• [ASSIGNED TASK]:
With the line containing "Given: Click the Add Image button" as the first and the final line of the entries as the last, repeat exactly the lines in that span, including both.
........
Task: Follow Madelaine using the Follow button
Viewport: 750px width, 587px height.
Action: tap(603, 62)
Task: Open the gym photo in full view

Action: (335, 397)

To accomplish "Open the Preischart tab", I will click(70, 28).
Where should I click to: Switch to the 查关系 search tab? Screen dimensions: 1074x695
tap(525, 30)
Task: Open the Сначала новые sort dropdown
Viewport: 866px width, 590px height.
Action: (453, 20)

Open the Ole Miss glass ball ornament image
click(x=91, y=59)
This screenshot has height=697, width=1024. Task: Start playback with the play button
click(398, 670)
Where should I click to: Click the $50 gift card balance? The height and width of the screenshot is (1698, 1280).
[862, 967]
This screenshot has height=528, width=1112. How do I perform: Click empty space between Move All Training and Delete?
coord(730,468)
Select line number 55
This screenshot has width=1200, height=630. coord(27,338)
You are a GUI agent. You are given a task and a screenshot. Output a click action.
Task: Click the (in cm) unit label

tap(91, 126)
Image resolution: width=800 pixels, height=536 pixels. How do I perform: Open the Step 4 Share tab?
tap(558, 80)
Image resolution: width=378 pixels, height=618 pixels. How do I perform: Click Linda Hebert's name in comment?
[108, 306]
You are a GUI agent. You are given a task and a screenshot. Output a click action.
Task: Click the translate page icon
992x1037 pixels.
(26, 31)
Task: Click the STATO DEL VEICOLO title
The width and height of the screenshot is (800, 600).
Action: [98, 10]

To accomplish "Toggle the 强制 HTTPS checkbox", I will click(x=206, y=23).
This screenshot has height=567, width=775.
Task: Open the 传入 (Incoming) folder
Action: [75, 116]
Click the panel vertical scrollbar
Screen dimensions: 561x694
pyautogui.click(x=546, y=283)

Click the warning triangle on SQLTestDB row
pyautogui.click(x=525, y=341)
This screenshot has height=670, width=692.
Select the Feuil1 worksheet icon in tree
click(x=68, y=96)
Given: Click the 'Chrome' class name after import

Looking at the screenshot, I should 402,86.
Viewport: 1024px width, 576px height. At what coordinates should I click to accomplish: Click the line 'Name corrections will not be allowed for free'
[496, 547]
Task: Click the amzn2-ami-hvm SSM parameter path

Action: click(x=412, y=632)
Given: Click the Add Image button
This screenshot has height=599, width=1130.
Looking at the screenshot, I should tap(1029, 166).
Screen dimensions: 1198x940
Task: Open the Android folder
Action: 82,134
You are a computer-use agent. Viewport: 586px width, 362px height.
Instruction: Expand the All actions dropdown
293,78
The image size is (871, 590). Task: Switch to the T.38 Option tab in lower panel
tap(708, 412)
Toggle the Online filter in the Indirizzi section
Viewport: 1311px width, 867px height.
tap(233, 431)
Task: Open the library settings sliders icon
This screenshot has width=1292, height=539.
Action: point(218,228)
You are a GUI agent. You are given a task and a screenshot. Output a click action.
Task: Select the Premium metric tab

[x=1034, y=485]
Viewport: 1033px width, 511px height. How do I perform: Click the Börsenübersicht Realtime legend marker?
........
• [ANSWER SPACE]:
Given: Click the Add Image button
This screenshot has height=599, width=1130.
Looking at the screenshot, I should tap(1029, 166).
Screen dimensions: 1198x940
Task: Open the Android folder
Action: 82,134
You are a computer-use agent. Viewport: 586px width, 362px height.
Instruction: Expand the All actions dropdown
293,78
The image size is (871, 590). Task: Switch to the T.38 Option tab in lower panel
tap(708, 412)
Toggle the Online filter in the Indirizzi section
Viewport: 1311px width, 867px height.
tap(233, 431)
Task: Open the library settings sliders icon
This screenshot has width=1292, height=539.
Action: point(218,228)
You are a GUI agent. You are given a task and a screenshot. Output a click action.
Task: Select the Premium metric tab

[x=1034, y=485]
Viewport: 1033px width, 511px height. How do I perform: Click the Börsenübersicht Realtime legend marker?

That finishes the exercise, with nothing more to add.